A Google home page doodle has celebrated the life of Rachel Carson, whose 1962 book "Silent Spring" is considered the founding document of the modern environmental awareness movement.

The Google doodle shows the late author holding her notebook as she stands in a world filled with animals and plants.

Born in 1907 in Pennsylvania, Carson trained as both a marine biologist and a journalist, for most of her career working as a scientist and editor for the U.S. Fish and Wildlife Service while also penning science features that appeared in the Baltimore Sun.
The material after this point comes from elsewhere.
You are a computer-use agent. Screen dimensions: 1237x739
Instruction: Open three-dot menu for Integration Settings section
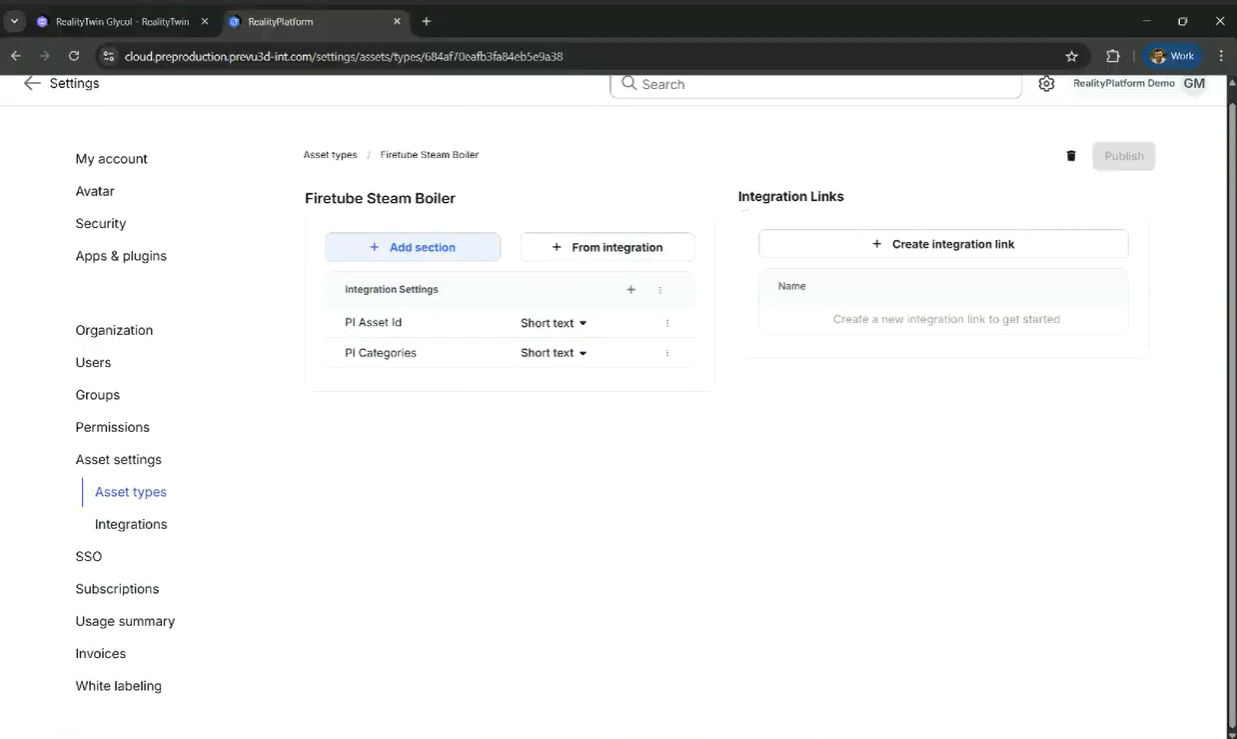(660, 290)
After writing several books on marine biology, including a best seller "The Sea Around Us," she turned her attention to environmental problems which led to the publication of "Silent Spring," in which she wrote of the fatal effects pesticides were having on global ecosystems, raising an alarm call that pushed the book onto a number of bestseller lists where it remained for 3 years.

Carson, who had received a diagnosis of breast cancer even as she wrote the book, succumbed to the disease at age 56 at her Maryland home in 1964.

She was posthumously awarded a Presidential Medal of Freedom in 1980 by President Carter.

Despite efforts by chemical companies to label Carson an "alarmist," the book's resonance with the public kick started a national environmental movement that eventually saw the creation of the U.S. Environmental Protection Agency.

A concrete result of the book was a nationwide ban on the pesticide DDT.

In "Silent Spring" she had demonstrated how DDT and other pesticides went beyond just the killing of insects and were spreading into the entire natural ecosystem and the global food chain. While some parties have labelled Carson as an alarmist who decried the use of DDT, a researcher from George Washington University named Linda Lear said that Carson was only alarmed about the misuse of the chemical.

"Carson was never against the use of DDT," said Lear. "She was against the misuse of DDT." Lear also published a biography detailing the colorful life of Carson. 

The possible follow-on effects -- perhaps even a world without birds -- led Carson to name her book "Silent Spring."

The science behind pesticides was inadequate when it came to predicting all of their effects, she wrote in the final pages of the book.

"The 'control of nature' is a phrase conceived in arrogance, born of the Neanderthal age of biology and philosophy, when it was supposed that nature exists for the convenience of man," she wrote.

"It is our alarming misfortune that so primitive a science has armed itself with the most modern and terrible weapons, and that in turning them against the insects it has also turned them against the earth."